» **Material provided**:
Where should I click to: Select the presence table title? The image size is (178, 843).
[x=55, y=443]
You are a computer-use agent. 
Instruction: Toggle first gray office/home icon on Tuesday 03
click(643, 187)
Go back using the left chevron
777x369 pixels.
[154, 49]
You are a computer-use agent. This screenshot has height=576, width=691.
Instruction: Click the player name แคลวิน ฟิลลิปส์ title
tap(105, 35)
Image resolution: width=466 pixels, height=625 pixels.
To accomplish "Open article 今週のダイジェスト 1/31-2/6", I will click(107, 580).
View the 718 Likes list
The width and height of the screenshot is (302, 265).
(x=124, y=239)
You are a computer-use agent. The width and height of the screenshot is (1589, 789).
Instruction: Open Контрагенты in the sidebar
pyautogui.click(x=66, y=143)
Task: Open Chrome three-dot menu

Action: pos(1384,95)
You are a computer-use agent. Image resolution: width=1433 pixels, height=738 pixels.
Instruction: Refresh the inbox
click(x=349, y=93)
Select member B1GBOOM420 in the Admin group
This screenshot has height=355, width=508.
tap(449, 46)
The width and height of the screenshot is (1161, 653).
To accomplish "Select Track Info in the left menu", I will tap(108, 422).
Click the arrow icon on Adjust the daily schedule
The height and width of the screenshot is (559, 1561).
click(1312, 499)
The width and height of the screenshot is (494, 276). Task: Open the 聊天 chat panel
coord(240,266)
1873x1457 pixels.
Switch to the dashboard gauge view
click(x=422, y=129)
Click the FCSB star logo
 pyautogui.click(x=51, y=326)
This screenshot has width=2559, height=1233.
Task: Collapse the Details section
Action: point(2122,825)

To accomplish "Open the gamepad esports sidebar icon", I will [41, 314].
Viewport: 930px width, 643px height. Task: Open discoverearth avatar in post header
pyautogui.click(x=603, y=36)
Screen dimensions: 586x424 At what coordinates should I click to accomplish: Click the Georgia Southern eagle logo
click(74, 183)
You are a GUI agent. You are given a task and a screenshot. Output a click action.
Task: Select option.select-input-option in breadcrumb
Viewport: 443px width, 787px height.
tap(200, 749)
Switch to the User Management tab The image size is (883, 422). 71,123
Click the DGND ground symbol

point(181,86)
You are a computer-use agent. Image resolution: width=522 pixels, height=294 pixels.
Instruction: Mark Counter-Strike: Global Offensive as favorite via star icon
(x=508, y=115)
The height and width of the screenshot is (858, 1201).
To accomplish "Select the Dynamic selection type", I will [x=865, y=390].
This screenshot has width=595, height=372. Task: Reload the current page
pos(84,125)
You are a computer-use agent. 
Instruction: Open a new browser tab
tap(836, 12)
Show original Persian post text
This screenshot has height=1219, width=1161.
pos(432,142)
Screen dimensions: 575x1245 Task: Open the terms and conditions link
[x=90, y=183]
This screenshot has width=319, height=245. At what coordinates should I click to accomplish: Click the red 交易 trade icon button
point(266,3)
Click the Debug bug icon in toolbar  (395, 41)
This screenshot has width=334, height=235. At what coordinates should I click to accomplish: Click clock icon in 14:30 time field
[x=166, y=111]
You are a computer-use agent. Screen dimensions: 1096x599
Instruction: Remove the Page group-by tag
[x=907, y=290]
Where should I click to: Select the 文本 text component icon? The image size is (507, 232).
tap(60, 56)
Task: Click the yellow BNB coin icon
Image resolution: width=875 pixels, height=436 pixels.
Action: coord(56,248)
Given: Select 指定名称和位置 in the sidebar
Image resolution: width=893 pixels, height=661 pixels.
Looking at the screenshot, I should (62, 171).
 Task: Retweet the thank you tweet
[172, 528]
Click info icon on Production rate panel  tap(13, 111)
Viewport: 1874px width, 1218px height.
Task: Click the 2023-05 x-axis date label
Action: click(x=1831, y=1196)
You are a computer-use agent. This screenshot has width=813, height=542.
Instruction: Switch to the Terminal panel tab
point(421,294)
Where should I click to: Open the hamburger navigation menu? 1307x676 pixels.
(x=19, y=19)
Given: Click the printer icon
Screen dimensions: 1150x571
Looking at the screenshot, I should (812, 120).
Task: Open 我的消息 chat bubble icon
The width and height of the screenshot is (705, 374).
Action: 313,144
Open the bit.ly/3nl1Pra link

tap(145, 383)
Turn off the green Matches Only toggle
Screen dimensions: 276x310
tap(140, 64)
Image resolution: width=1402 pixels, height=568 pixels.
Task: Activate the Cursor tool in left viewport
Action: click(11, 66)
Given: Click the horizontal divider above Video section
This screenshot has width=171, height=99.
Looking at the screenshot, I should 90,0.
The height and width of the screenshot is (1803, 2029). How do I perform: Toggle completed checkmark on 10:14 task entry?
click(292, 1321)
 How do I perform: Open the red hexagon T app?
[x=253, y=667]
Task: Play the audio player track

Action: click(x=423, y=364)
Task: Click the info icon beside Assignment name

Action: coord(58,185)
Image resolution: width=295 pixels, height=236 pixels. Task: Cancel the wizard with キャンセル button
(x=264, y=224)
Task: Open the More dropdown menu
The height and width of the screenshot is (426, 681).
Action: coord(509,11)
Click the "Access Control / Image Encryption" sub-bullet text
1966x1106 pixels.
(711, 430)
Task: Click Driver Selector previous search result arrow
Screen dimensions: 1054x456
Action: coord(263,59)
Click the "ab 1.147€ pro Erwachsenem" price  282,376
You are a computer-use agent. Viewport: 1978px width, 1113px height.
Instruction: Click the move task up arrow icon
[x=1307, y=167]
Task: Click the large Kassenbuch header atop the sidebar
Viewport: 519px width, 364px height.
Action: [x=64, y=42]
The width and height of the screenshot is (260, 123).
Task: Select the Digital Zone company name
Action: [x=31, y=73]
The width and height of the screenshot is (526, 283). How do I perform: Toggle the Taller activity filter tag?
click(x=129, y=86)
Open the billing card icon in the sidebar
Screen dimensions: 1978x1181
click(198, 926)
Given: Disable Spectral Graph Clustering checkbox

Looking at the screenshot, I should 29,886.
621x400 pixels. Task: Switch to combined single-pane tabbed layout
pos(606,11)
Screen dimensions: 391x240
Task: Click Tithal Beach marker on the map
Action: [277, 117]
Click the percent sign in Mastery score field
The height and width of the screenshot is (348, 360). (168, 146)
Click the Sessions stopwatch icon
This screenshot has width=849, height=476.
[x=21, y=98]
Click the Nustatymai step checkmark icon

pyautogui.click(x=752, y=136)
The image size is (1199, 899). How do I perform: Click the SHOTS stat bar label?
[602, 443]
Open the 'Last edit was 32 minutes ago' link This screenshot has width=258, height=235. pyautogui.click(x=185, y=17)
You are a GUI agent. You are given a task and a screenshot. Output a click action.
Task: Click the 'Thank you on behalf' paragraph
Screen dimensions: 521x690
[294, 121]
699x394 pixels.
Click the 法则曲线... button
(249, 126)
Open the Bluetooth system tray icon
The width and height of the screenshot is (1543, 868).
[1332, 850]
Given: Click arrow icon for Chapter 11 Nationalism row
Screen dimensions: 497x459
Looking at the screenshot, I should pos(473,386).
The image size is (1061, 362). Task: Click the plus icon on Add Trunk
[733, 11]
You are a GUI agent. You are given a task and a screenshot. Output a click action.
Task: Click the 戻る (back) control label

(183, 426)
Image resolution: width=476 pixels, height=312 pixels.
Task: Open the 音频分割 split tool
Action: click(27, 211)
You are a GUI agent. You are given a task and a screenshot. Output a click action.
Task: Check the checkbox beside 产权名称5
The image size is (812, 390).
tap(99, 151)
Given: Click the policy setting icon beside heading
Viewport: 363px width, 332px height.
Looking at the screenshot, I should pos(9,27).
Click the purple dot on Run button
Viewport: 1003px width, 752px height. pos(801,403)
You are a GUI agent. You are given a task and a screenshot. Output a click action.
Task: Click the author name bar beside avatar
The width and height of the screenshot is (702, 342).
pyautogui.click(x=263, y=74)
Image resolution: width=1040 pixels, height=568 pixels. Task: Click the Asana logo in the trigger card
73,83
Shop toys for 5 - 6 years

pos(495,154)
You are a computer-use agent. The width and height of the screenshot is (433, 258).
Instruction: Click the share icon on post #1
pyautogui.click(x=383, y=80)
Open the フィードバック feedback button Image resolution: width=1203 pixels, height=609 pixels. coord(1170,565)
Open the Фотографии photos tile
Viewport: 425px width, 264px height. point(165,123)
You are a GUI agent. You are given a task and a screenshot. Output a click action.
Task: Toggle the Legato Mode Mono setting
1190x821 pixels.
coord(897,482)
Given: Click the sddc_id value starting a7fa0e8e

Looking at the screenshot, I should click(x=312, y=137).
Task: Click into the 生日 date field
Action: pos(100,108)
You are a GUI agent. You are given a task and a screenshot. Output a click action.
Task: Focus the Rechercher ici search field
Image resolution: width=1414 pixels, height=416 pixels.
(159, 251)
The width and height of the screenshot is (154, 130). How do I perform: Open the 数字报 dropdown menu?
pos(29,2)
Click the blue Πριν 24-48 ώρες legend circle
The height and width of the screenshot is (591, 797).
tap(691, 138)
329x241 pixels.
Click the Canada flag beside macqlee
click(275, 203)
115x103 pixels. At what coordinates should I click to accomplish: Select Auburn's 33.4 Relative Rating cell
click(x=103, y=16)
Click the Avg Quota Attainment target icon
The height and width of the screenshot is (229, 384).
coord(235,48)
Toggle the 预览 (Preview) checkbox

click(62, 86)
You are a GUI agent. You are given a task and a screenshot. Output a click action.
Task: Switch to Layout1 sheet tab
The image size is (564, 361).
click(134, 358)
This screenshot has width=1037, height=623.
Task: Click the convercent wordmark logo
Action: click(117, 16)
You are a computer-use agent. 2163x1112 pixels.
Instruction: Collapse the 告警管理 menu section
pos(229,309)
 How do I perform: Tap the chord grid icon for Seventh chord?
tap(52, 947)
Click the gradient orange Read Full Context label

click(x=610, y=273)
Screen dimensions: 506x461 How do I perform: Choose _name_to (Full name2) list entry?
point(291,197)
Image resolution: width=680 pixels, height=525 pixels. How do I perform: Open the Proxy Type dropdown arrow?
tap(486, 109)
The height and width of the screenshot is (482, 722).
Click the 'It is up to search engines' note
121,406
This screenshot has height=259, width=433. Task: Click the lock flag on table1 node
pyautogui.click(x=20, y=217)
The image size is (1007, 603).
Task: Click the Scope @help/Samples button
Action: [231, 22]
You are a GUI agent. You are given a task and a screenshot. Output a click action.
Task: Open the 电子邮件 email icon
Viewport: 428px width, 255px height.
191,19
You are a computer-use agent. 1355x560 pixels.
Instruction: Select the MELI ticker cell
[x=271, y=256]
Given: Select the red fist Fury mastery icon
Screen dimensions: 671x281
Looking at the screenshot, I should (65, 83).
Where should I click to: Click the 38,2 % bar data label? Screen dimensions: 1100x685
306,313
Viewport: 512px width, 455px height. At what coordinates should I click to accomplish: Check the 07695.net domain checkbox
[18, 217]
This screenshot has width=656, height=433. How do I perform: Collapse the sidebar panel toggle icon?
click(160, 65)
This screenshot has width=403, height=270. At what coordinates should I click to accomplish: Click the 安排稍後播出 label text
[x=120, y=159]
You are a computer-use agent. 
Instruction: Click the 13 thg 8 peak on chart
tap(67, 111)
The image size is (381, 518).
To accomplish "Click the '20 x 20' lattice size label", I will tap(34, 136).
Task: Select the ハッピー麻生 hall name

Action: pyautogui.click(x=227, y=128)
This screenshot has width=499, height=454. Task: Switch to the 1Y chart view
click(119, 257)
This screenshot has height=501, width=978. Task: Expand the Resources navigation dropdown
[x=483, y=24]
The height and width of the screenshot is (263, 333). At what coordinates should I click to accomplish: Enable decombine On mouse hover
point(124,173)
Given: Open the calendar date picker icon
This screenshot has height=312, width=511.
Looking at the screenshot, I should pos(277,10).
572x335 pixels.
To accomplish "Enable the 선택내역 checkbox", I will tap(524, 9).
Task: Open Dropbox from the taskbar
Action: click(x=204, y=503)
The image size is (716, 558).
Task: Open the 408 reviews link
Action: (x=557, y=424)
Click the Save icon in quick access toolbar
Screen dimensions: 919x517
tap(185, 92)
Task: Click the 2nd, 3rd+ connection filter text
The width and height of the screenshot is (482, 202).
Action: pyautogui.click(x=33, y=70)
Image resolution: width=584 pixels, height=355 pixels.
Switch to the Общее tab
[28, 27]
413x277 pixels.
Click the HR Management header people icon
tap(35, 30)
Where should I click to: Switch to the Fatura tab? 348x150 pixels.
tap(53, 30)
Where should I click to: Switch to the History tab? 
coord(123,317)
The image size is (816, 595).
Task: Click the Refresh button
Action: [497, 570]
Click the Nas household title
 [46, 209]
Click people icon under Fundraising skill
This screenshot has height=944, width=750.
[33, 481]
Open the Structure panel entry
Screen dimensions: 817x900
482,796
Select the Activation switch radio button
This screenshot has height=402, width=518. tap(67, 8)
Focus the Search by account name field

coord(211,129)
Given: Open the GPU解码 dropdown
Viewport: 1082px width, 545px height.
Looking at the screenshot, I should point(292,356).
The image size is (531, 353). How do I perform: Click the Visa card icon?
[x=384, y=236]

» **Given task**:
Render the lines of the records from the one containing "Task: Open the More dropdown menu" through the one containing "[x=1307, y=167]", both included, as a Markdown table with the columns Row and Text, numbering each line and skipping any blank ones.

» **Written response**:
| Row | Text |
|---|---|
| 1 | Task: Open the More dropdown menu |
| 2 | The height and width of the screenshot is (426, 681). |
| 3 | Action: coord(509,11) |
| 4 | Click the "Access Control / Image Encryption" sub-bullet text |
| 5 | 1966x1106 pixels. |
| 6 | (711, 430) |
| 7 | Task: Click Driver Selector previous search result arrow |
| 8 | Screen dimensions: 1054x456 |
| 9 | Action: coord(263,59) |
| 10 | Click the "ab 1.147€ pro Erwachsenem" price  282,376 |
| 11 | You are a computer-use agent. Viewport: 1978px width, 1113px height. |
| 12 | Instruction: Click the move task up arrow icon |
| 13 | [x=1307, y=167] |